● Exercise: Copy the text lines from each of the records below word for word, omitting the pictures.
------------------------------------------------------------
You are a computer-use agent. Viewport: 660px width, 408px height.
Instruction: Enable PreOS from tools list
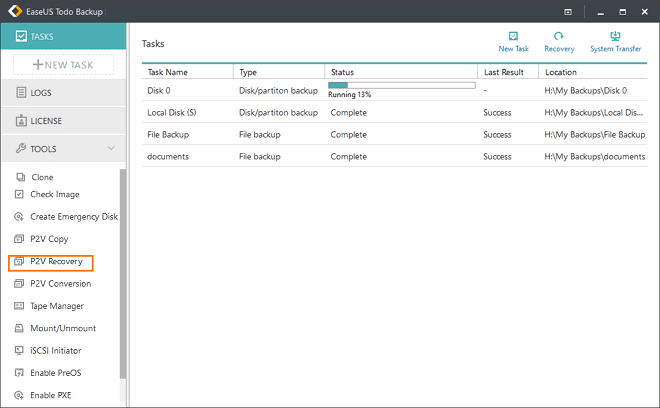[56, 373]
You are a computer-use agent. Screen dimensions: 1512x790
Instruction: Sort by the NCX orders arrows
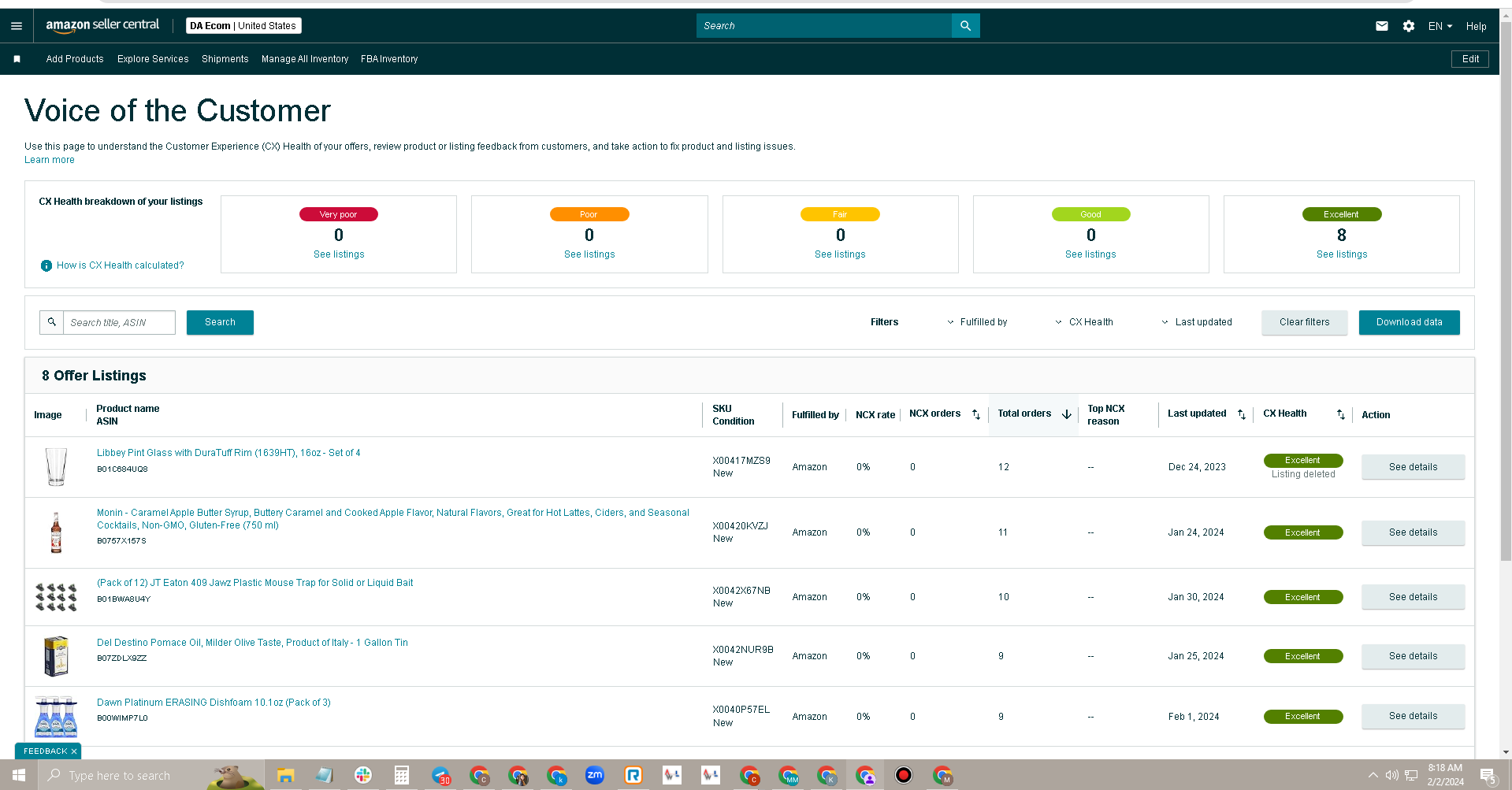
------------------------------------------------------------
● Answer to the task:
You are a computer-use agent. Viewport: 660px width, 408px height.
Instruction: Enable PreOS from tools list
[56, 373]
You are a computer-use agent. Screen dimensions: 1512x790
Instruction: Sort by the NCX orders arrows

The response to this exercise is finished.